— TASK —
Copy, from the material below, each line that contains the word "will".

— RAW DATA —
________________________________________
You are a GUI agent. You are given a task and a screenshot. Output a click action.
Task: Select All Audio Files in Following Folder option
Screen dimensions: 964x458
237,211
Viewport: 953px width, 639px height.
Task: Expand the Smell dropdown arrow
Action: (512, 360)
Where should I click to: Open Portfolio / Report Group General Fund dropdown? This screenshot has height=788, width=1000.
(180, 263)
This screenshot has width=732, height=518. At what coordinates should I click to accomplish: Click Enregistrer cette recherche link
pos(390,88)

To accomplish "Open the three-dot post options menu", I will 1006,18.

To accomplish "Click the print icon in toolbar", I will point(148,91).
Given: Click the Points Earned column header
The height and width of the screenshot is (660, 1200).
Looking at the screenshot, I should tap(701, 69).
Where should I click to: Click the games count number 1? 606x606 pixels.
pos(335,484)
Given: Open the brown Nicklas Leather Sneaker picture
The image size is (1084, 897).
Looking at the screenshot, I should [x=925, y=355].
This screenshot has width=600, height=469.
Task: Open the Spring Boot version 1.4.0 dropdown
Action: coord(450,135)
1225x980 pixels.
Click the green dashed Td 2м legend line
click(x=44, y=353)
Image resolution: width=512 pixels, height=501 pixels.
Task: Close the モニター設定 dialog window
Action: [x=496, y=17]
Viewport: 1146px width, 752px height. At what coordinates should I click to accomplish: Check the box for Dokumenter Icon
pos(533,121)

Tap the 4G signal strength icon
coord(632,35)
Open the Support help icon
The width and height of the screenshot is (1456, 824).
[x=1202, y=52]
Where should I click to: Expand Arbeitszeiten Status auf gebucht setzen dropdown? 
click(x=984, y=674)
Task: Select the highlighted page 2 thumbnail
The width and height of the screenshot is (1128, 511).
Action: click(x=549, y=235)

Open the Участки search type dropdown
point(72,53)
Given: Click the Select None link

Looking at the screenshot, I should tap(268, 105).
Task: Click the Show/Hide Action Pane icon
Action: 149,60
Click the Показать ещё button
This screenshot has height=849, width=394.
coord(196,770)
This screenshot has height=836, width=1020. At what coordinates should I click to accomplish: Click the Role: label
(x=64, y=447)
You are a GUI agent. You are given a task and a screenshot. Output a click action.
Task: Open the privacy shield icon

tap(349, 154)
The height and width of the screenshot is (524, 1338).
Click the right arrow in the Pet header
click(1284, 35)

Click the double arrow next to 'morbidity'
________________________________________
— EXPECTED ANSWER —
To accomplish "Open the three-dot post options menu", I will 1006,18.
To accomplish "Click the print icon in toolbar", I will point(148,91).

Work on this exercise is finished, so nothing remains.